# [Saved entries]
* * * * *
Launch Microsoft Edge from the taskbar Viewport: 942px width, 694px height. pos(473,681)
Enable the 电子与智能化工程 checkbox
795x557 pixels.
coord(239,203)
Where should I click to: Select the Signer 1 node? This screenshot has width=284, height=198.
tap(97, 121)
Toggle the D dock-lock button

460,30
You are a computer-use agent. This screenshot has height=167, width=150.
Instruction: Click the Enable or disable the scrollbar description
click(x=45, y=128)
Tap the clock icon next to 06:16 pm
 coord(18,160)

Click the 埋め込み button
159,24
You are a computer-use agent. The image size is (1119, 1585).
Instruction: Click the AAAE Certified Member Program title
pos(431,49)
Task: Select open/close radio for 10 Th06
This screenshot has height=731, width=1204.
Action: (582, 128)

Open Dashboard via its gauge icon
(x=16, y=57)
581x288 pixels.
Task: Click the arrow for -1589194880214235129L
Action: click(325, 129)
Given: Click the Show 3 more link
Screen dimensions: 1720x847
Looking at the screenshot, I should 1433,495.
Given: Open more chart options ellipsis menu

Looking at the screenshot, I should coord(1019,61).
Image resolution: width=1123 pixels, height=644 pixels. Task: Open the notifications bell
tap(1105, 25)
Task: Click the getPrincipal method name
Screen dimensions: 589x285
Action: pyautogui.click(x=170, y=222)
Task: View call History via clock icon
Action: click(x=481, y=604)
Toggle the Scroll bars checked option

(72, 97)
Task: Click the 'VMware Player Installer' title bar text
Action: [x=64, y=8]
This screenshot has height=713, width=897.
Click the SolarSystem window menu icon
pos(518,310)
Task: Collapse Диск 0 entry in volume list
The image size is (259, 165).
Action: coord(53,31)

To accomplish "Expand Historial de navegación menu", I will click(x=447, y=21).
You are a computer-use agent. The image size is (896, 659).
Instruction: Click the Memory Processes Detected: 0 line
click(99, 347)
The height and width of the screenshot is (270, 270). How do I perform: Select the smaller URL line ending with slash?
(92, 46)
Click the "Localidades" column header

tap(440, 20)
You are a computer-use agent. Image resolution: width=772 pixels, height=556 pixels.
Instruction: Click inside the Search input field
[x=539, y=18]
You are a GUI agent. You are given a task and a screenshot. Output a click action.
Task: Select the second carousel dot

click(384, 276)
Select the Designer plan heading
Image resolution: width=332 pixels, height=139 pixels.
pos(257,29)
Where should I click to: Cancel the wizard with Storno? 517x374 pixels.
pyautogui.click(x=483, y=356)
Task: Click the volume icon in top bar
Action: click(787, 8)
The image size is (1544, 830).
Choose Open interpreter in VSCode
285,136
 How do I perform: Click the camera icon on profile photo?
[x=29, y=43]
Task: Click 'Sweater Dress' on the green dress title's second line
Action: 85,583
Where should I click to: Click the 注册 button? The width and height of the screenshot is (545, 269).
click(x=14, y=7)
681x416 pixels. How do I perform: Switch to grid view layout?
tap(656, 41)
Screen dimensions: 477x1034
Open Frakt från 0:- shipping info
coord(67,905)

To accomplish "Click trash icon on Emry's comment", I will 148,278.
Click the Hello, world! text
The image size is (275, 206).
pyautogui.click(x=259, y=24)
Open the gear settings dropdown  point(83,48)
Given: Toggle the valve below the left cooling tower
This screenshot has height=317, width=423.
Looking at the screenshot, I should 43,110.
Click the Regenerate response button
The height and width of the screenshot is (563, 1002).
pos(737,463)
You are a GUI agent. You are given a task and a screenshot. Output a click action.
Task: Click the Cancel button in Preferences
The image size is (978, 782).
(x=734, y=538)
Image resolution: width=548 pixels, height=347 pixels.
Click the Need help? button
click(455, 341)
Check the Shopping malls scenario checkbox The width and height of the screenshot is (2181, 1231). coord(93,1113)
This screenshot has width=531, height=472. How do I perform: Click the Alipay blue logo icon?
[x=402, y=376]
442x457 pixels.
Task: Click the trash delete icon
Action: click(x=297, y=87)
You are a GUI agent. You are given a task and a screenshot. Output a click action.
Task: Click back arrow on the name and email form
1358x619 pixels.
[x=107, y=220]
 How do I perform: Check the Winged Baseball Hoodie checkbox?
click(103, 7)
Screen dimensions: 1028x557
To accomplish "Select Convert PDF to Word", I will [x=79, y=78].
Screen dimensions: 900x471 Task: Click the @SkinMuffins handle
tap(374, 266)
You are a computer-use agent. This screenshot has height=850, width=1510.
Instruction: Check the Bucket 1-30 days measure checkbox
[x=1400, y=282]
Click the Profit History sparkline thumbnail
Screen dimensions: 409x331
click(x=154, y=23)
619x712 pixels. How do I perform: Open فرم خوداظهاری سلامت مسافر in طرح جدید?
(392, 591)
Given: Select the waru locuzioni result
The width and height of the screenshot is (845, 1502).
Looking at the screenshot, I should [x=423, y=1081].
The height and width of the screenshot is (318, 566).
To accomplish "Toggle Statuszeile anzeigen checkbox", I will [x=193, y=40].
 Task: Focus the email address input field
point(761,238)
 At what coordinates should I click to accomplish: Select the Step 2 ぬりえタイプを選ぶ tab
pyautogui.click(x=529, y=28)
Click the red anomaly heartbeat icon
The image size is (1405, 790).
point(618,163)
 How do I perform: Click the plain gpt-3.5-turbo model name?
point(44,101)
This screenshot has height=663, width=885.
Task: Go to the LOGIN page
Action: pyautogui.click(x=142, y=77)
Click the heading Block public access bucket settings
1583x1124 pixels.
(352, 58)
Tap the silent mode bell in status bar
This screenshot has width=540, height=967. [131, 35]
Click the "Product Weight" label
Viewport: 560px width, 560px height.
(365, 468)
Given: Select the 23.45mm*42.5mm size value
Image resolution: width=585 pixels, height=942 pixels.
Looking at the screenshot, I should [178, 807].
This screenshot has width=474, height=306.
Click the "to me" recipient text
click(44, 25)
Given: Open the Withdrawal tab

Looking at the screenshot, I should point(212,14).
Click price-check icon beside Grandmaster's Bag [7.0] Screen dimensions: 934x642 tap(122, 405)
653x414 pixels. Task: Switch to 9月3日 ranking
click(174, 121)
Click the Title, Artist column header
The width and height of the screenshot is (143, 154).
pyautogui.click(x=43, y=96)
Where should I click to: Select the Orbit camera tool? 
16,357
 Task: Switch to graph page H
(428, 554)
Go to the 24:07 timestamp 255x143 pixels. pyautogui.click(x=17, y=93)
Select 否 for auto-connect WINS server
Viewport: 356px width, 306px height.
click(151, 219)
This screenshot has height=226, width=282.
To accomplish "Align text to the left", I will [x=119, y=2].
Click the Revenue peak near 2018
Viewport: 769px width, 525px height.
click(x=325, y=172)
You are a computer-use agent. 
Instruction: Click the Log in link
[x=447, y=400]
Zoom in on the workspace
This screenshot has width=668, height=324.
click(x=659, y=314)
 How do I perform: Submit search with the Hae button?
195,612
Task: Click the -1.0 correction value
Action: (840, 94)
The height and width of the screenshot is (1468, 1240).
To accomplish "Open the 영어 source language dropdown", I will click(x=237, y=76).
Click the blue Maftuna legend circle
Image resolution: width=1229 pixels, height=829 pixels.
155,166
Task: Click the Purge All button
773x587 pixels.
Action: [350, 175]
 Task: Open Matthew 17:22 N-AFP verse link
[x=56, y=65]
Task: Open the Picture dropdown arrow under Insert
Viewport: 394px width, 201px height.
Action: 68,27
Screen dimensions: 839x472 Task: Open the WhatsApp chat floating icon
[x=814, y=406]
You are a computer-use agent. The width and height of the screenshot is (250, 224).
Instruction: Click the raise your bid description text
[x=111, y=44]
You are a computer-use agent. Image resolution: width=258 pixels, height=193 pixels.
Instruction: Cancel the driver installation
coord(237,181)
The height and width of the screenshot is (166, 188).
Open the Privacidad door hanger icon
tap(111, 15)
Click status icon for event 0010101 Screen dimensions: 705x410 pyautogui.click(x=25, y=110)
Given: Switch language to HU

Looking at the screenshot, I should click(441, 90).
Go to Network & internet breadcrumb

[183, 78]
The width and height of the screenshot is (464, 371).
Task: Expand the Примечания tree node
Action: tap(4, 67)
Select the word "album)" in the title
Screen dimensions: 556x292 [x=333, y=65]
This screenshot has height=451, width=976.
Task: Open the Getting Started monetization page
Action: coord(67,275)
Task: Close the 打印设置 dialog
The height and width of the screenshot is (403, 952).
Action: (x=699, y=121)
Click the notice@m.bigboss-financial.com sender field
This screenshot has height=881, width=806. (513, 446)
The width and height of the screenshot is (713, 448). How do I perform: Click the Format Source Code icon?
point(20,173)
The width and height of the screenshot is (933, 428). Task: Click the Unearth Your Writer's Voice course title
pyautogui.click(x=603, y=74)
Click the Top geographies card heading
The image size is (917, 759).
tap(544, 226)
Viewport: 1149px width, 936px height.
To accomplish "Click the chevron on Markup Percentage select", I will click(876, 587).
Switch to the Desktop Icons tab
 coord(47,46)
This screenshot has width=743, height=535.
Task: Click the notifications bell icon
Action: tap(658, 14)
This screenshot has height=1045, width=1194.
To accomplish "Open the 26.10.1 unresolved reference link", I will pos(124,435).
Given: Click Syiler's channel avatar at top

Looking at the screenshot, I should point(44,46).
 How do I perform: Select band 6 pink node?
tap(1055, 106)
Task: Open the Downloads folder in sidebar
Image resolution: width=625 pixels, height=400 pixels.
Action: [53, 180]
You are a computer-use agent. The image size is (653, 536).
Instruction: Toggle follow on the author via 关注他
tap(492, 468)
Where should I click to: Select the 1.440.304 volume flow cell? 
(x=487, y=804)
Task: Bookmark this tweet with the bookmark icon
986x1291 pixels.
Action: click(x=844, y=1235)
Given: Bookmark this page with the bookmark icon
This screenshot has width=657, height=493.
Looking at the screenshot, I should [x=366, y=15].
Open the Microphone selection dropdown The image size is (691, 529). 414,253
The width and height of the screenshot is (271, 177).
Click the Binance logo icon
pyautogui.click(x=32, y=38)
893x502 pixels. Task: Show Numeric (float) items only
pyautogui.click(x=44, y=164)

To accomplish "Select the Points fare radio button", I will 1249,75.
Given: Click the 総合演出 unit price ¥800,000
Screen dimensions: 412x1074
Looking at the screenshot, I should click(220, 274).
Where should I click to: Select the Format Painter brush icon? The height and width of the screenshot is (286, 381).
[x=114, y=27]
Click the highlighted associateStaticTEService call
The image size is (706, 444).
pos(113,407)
* * * * *
# [ASSIGNMENT]
Retype only this portion of the data above: the line containing "Task: Bookmark this", the line containing "Given: Click the 総合演出 unit price ¥800,000", and all lines between them, exactly.

# [ANSWER BELOW]
Task: Bookmark this tweet with the bookmark icon
986x1291 pixels.
Action: click(x=844, y=1235)
Given: Bookmark this page with the bookmark icon
This screenshot has width=657, height=493.
Looking at the screenshot, I should [x=366, y=15].
Open the Microphone selection dropdown The image size is (691, 529). 414,253
The width and height of the screenshot is (271, 177).
Click the Binance logo icon
pyautogui.click(x=32, y=38)
893x502 pixels. Task: Show Numeric (float) items only
pyautogui.click(x=44, y=164)

To accomplish "Select the Points fare radio button", I will 1249,75.
Given: Click the 総合演出 unit price ¥800,000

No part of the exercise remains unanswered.